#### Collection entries
━━━━━━━━━━━━━━━━━━━━━━━━━━━━━━

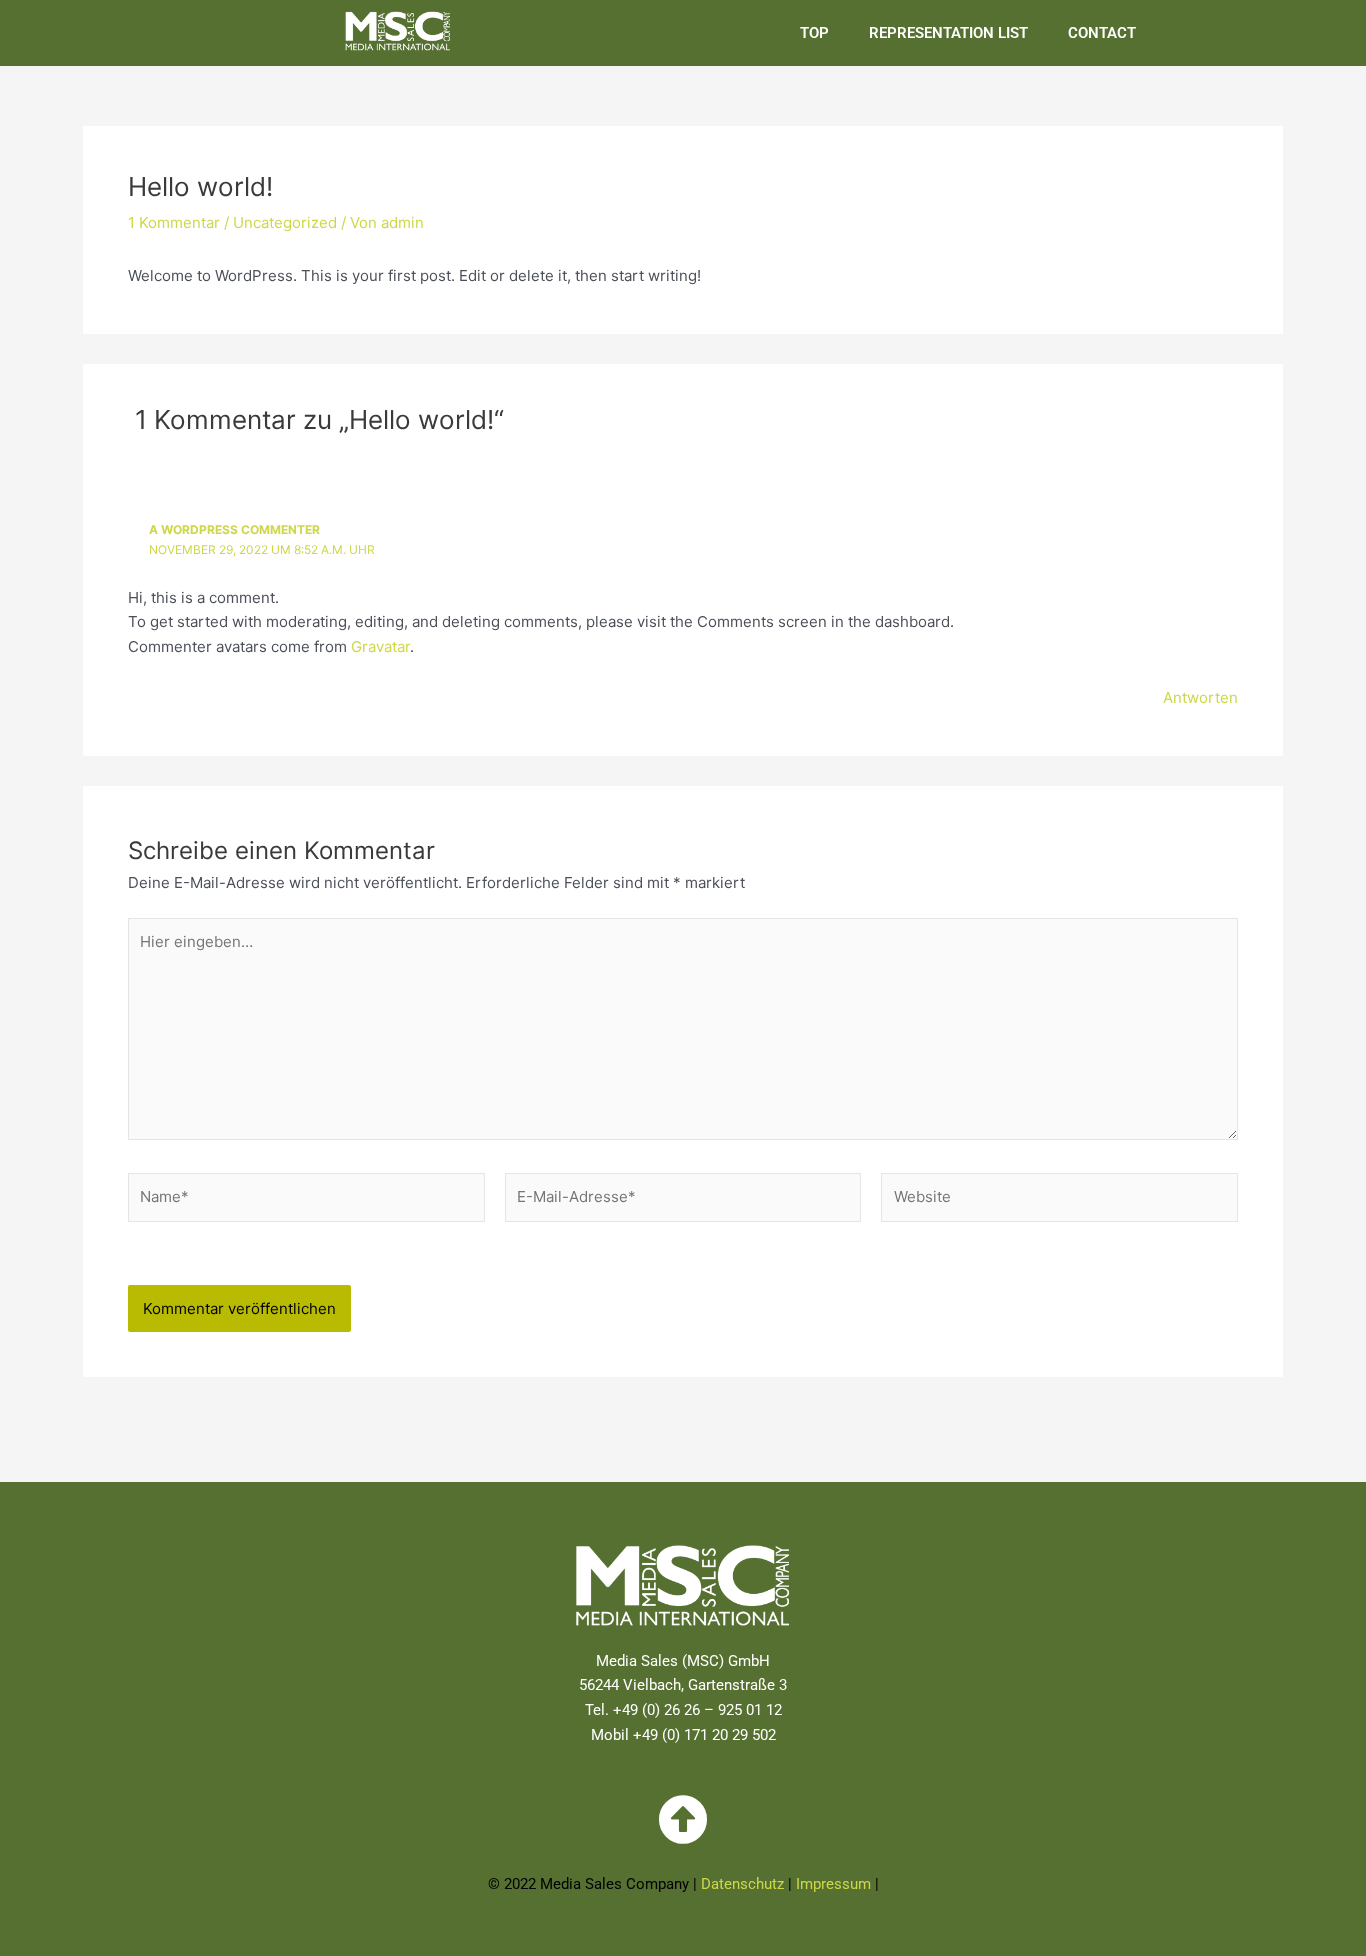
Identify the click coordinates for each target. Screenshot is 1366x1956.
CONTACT (1102, 33)
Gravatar (380, 646)
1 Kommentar (174, 222)
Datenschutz (742, 1884)
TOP (814, 33)
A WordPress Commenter (234, 529)
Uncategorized (285, 222)
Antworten (1200, 697)
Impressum (833, 1884)
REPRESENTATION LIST (948, 33)
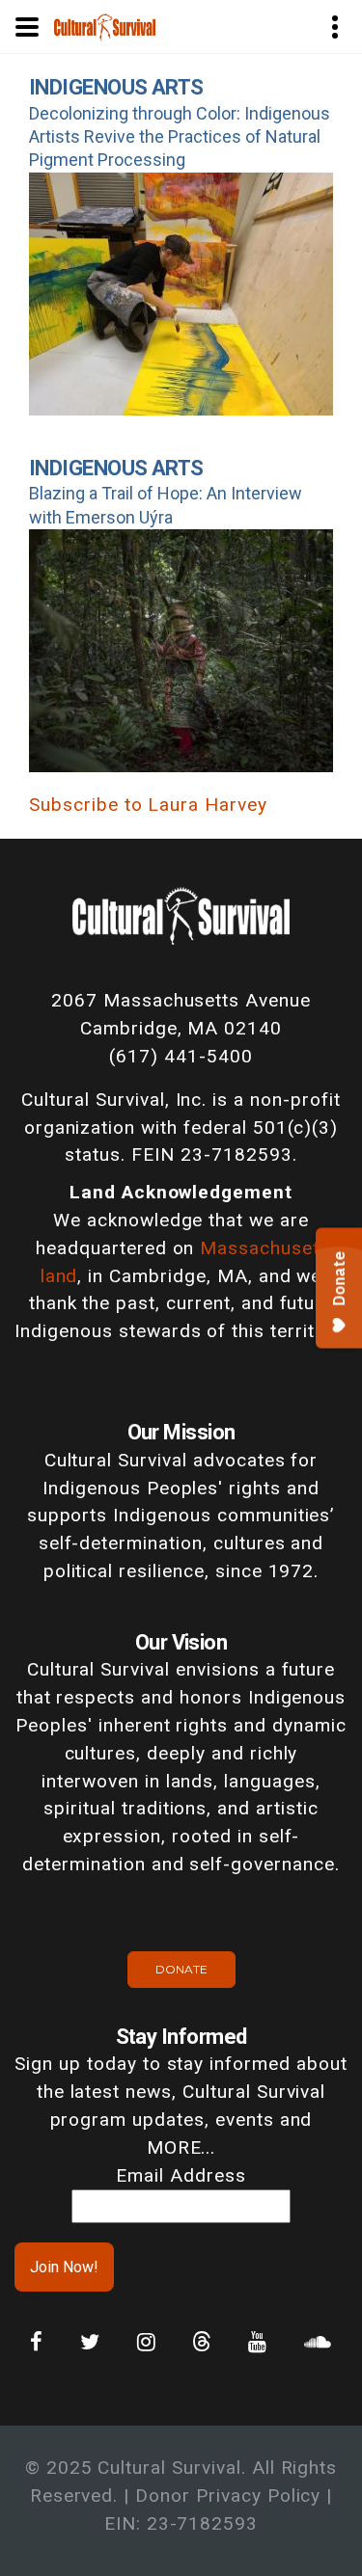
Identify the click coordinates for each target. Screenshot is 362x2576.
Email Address (180, 2175)
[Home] (104, 25)
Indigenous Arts (116, 87)
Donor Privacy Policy (227, 2495)
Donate (181, 1969)
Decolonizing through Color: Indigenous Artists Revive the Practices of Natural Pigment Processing (179, 137)
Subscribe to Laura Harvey (148, 804)
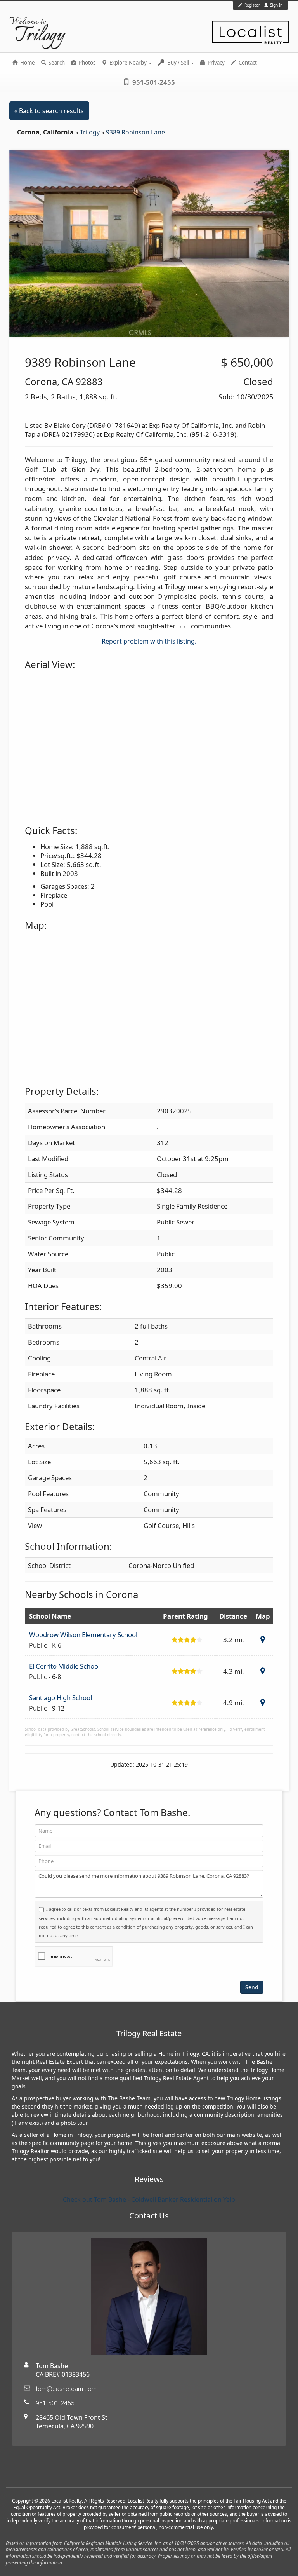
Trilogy (90, 132)
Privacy (215, 62)
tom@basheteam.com (66, 2389)
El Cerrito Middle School (64, 1666)
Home (27, 62)
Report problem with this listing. (149, 641)
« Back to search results (49, 110)
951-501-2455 (153, 82)
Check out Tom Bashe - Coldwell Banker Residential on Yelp (149, 2199)
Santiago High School (60, 1697)
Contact (247, 62)
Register (252, 5)
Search (56, 62)
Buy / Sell (178, 62)
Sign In (275, 5)
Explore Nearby (128, 62)
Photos (86, 62)
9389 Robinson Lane (135, 132)
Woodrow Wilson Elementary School (83, 1634)
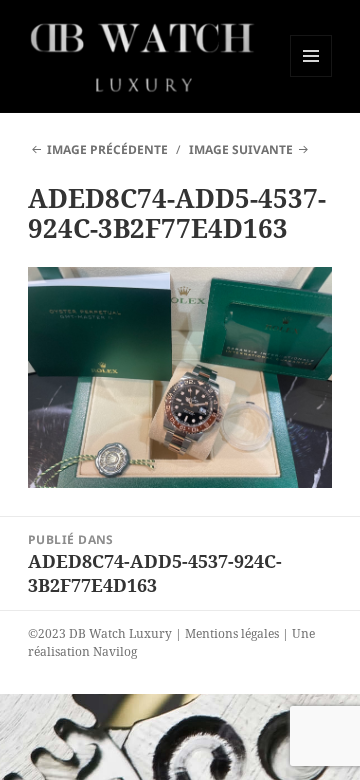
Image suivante (241, 149)
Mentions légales (232, 633)
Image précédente (107, 149)
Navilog (115, 651)
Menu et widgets (311, 76)
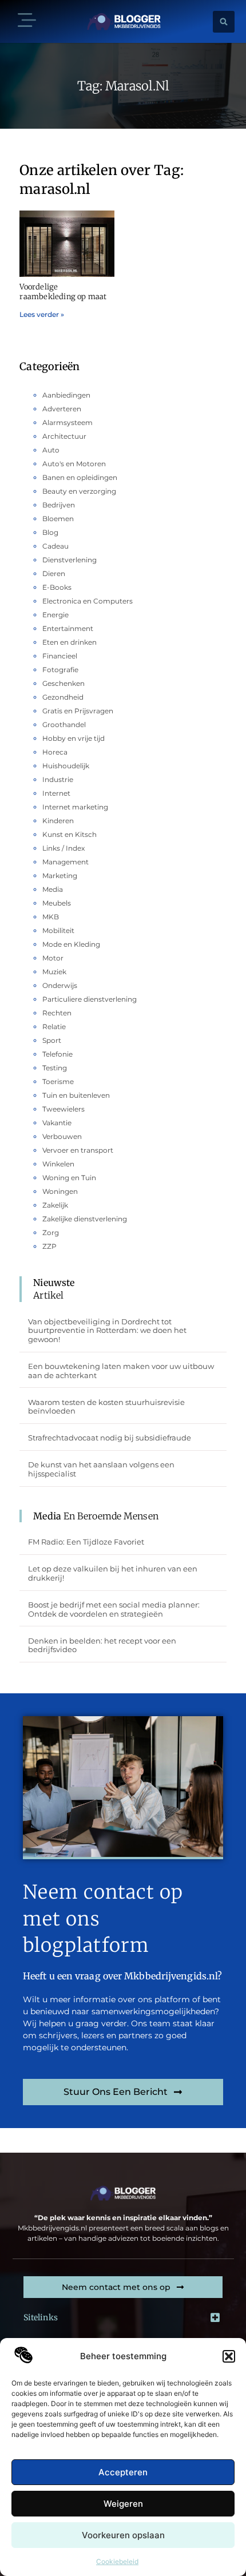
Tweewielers (63, 1109)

━━━━━━━━━━━━━━━━━━━━━━━━━━━━━━

#### REQUIRED ACTION
Copy each line of the records above without change, but do not include any picture.

#### TASK RESPONSE
Identify the click coordinates for each target. Screenshot is 1366x1956.
CONTACT (1102, 33)
Gravatar (380, 646)
1 Kommentar (174, 222)
Datenschutz (742, 1884)
TOP (814, 33)
A WordPress Commenter (234, 529)
Uncategorized (285, 222)
Antworten (1200, 697)
Impressum (833, 1884)
REPRESENTATION LIST (948, 33)
Identify the click coordinates for each target. Screenshot is 362x2576.
Email Address (180, 2175)
[Home] (104, 25)
Indigenous Arts (116, 87)
Donor Privacy Policy (227, 2495)
Donate (181, 1969)
Decolonizing through Color: Indigenous Artists Revive the Practices of Natural Pigment Processing (179, 137)
Subscribe to Laura Harvey (148, 804)
Trilogy (90, 132)
Privacy (215, 62)
tom@basheteam.com (66, 2389)
El Cerrito Middle School (64, 1666)
Home (27, 62)
Report problem with this listing. (149, 641)
« Back to search results (49, 110)
951-501-2455 (153, 82)
Check out Tom Bashe - Coldwell Banker Residential on Yelp (149, 2199)
Santiago High School (60, 1697)
Contact (247, 62)
Register (252, 5)
Search (56, 62)
Buy / Sell (178, 62)
Sign In (275, 5)
Explore Nearby (128, 62)
Photos (86, 62)
9389 Robinson Lane (135, 132)
Woodrow Wilson Elementary School (83, 1634)
Image suivante (241, 149)
Mentions légales (232, 633)
Image précédente (107, 149)
Navilog (115, 651)
Menu et widgets (311, 76)
Tweewielers (63, 1109)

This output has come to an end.